Many who visit this site may already be well aware of what exchange traded funds (ETFs) are. But as evidenced by all the new money pouring into them, many investors are just starting out on their journey with ETFs. It’s worth revisiting the basics, whether you’re a newbie or an old hand.

Exchange traded funds (ETFs) are baskets of securities with an underlying index that trade all day on an exchange like a stock. They’ve been around since 1993. The first ETF, the SPDRS (NYSEArca: SPY), tracked the S&P 500. The strategy of indexing is not new, however. Barclay’s created it in 1971.

Some of the advantages of ETFs include:

  • You always know what you’re buying, because they replicate indexes.

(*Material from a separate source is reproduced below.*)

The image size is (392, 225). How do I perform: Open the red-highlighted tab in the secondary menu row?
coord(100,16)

The holdings of those indexes are easily available and posted daily.
  • ETFs offer safety in numbers. They have more diversification because they’re a basket of stocks rather than one individual stock.
  • Their performance can be easily tracked.
  • ETFs tend to have lower expenses and fees because they passively track indexes. There are no additional fees to pay to a fund manager. The average fee for a mutual fund is about 1.6%, while for a large-cap growth ETF it’s about 0.15%.
  • They’re tax efficient because investors rarely generate capital gains.

It’s easy to trade ETFs. Esko Mickels for Morningstar compiled a list of tips all ETF investors should have under their caps, and we tossed in a few bonus ones of our own, as well:

1. Timing the trade: Be careful buying and selling ETF during the first and last 30 minutes of the day. An ETF’s volatility is highest at those times and wide spreads are more common.

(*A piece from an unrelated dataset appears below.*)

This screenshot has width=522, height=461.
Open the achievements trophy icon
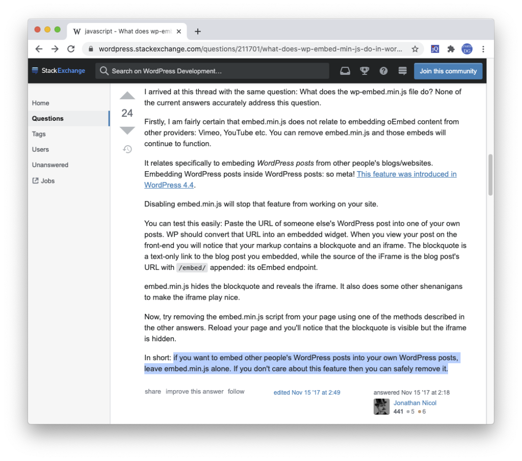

2. Exercise caution on volatile days: Volatile days in the market can throw an ETF’s underlying value off of its bid-ask spread, so tread with caution.

3. Limit orders: Use these to define the price you’re willing to pay, thereby limiting your market impact. Read more on limit orders here.

4. Select ETFs with high trading volume: While high volume doesn’t necessarily equal liquidity, it implies that a limit order for a few hundred shares near the current mid-market price should be filled quickly. These also remain closer to their NAV.